My choice from books published for younger people is The Witching Hour by Elizabeth Laird. I wrote on the same gruesome and cruel historical topic in The Highwayman's Curse - the "Killing Times" in Scotland, a period of shameful religious warfare - but Liz has done it so much better. She manages to convey the power and horror with gentle paint strokes, whereas I have a nasty habit of piling on the grimness with abandon! The Witching Hour is a great example of controlled, strong story-telling, and it's my favourite of hers, or perhaps equally with The Garbage King.

GILLIAN PHILLIP
I know, I've mentioned it before, but The Writer's Tale by Russell T Davies and Benjamin Cook is the most engrossing and thrilling account of the creative process, and listening to Davies is like being with a vivid character in a novel. (Lots of pretty pictures of David Tennant have nothing to do with my choice, hem hem.)

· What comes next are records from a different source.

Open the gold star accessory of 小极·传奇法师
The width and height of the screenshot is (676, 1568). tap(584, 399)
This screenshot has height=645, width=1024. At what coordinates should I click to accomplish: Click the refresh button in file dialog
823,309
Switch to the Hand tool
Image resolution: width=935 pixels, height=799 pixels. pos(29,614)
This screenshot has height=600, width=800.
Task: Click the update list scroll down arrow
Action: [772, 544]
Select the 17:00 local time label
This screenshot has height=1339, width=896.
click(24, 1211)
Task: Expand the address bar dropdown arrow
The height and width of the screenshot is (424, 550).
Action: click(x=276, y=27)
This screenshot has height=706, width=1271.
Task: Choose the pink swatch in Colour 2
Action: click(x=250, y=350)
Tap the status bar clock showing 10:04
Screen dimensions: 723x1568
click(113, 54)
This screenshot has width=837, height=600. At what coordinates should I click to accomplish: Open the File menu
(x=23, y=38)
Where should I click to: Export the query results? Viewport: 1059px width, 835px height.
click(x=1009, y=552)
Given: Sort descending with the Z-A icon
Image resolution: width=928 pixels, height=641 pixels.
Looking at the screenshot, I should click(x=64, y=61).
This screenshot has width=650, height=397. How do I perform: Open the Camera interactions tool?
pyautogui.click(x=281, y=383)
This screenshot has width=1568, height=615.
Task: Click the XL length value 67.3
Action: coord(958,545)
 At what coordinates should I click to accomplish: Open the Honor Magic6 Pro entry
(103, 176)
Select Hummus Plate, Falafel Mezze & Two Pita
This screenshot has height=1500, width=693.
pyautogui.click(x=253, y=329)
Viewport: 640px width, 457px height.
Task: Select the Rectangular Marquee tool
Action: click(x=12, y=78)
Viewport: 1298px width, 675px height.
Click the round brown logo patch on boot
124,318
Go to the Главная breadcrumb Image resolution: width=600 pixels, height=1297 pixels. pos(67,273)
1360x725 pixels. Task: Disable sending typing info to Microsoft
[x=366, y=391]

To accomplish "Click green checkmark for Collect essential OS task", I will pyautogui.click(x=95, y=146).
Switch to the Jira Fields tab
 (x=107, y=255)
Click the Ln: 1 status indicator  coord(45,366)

From the very first line of Neil Gaiman's The Graveyard Book I was wishing I'd written it (all right, racked with envy). I was completely wrapped up in Bod's life and its dangers and joys. The wise, brave, complex Silas knocks every other undead hero out of the ring (without so much as a single snicker). And of course it's beautifully written.


KATHERINE ROBERTS
I've caught up with two teenage spy novels this year: Scorpia by Anthony Horowitz and The Dark Side of Midnight by Carol Hedges. Both are part of a series but read well alone. These books have fast moving plots and plenty of thrills as you would expect, but both are also well written with unexpected emotional depth. Boy spy Alex Rider journeys to Venice to infiltrate the shadowy Scorpia organization seeking the truth about his father, while spy girl Jazmin Dawson infiltrates the rogue Roztok Institute looking for her mother. Boy spies are obviously more popular - I only came across the Spy Girl books by accident (and almost walked past them because of the sparkly "chick-lit" covers), but they are equally brilliant.
Favourite bits? Scorpia: when Alex BASE jumps into Scorpia's headquarters (always wanted to try that). Midnight: when the evil scientist raises the angel Azazel from the dead (least of Jazmin's problems).

LESLIE WILSON
One of my books of the year is Wolf Hall by Hilary Mantel. It’s a wonderful fresh view of a much-visited era of history, truly great writing. The other is Alice in Love and War by Ann Turnbull. This is a sensitive, moving description of the Civil War from the point of view of one of history’s most despised women – the camp follower.

4 comments:

catdownunder said...

Oh masou! I should not have read this...I have just added more books to the endless list of 'things I sumply must read' - when I can get my paws on them.
(I know it is a conspurracy to stop me from writing but thankyou anyway.)

Dianne Hofmeyr said...

I thought I was on early this morning but catdownunder... you're half way through your day already! Great idea Adele. A fantastic list but am just surfacing from Wolf Hall... how are we to keep up!

karen ball said...

I have to read Wolf Hall after hearing so many people, here and elsewhere, rave about it. Gillian - I totally agree about the opening of The Graveyard Book. How can someone WRITE like that? 'The knife had done almost everything it was brought to that house to do, and both the blade and the handle were wet.' Superb. I loved the illustrations, too. The picture format with that line of text reminds me hugely of someone else's illustrations - Edward Lear?

adele said...

Please, all commenters to this post LEAVE US SOME OF YOUR OWN SUGGESTIONS! I meant to say that in the body of the post...and the clock on the blogger website is funny, too. It was ten past midnight by my watch when I put this up!